Search results occupy the center part of the search results listing. Library Contacts are in the right-hand column. These might be libraries or departments in the library with an expertise in the subject area reflected by the patron's query, or it might be subject specialists whose expertise matches the patron's query. For many queries, library contacts place a human face on the search results and give the researcher a specific person or place to turn to for more help. If we are not able to make a match the query to a person or place, we display a link to our online reference service, "Ask a Librarian."
We will be writing more about our search features in the coming days.
Articles search allows users to search across multiple databases simultaneously.
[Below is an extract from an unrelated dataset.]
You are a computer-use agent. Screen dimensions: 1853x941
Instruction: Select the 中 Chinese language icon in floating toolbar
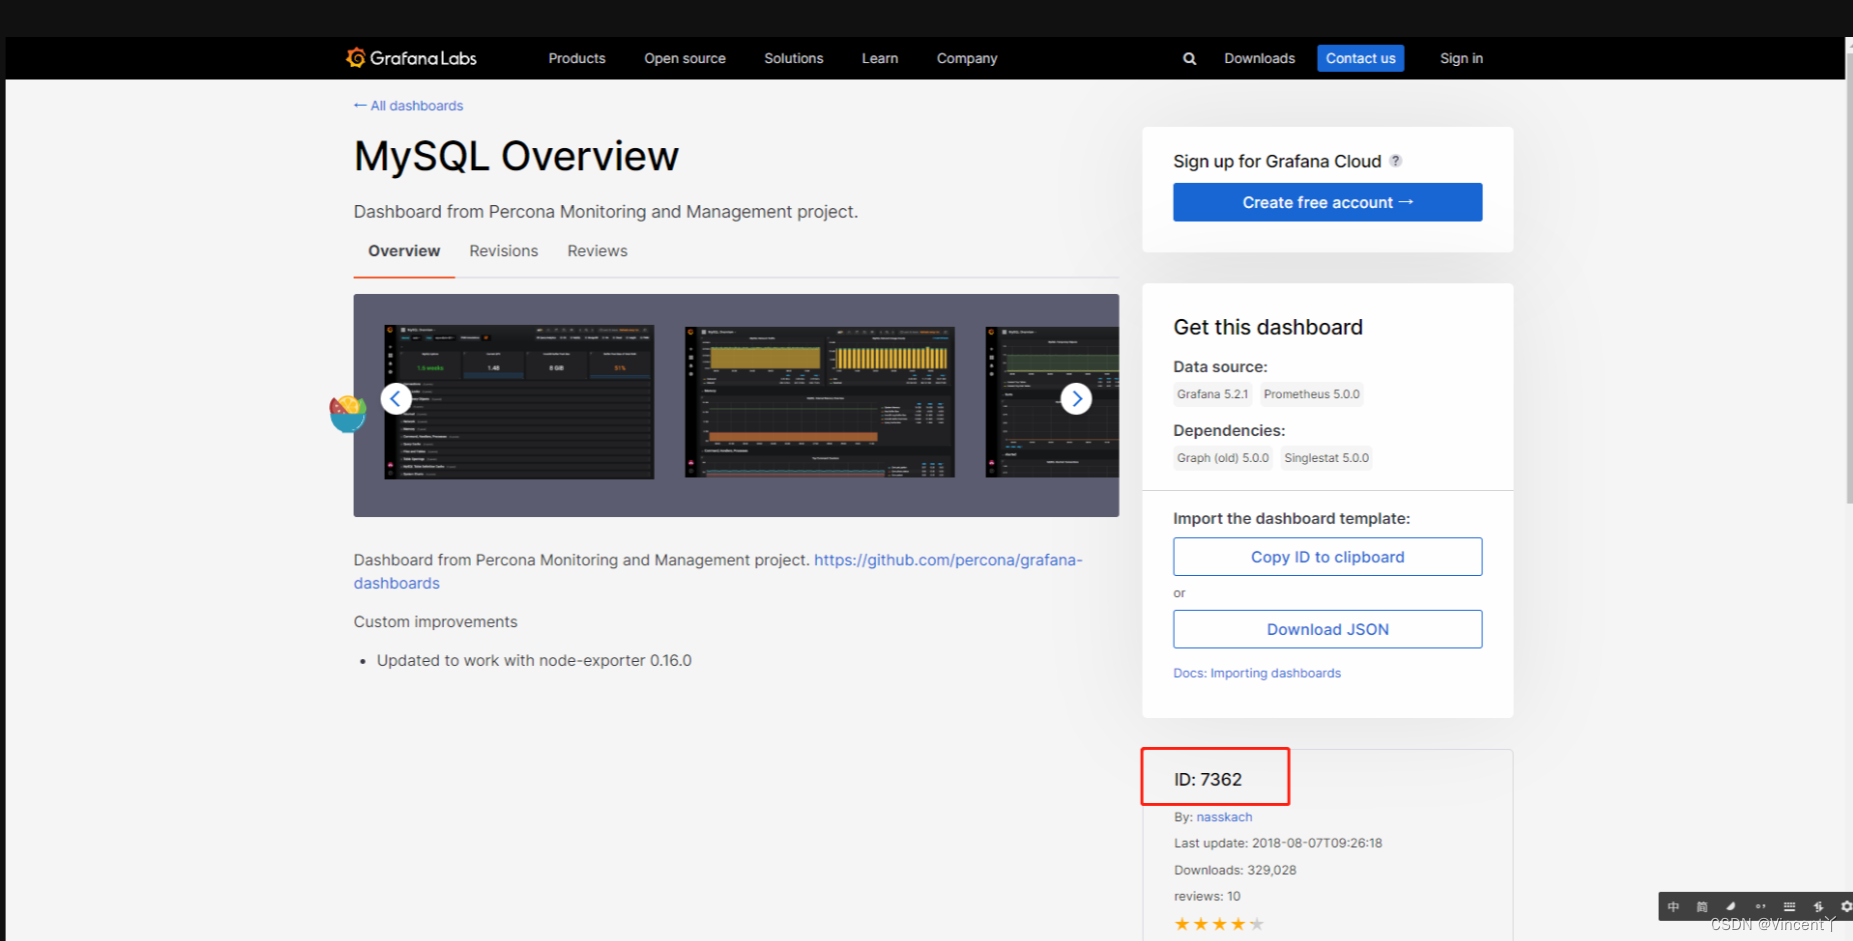1673,906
We are using Metalib's X-Server to query predefined collections of databases (users pick a broad subject area or stick with the default "General Interest" selection). Results are not as speedy as our users would like - a basic problem of traditional federated search - so while the patron is waiting for results to come back from Metalib, we provide links to specific databases likely to be relevant. For example, a search in the Social Sciences subject area for "Britain" provides links to several specific databases and Google Scholar, for an alternate broad search.
We also provide a search of Mirlyn, our VuFind-based library catalog. (We launched our new public catalog at the same time as the new web site.) The catalog search offers the same options as are available on Mirlyn's front page; results are in our catalog's native interface.
The second part of the Find Bar is browse. We organized Browse around the academic disciplines taught at the University of Michigan. Librarian subject specialists pick resources in three of the four categories (Electronic Journals, Databases, and Research Guides); librarians responsible for page content note which library web pages should appear in a browse category. Browse pages also include the subject specialists responsible for the page and for that subject area so the patron has a person to contact should he or she need additional help.
Most library users are either searchers or browsers and find one or the other approach useful as a starting point. Everyone, from expert searcher to first-time library user, can need some guidance. "Get Help" is on equal footing with the other two basic functions of the site. From this section of the Find Bar, patrons can contact our reference desk (by email, chat, or phone), read our guides and tutorials, and access other forms of assistance.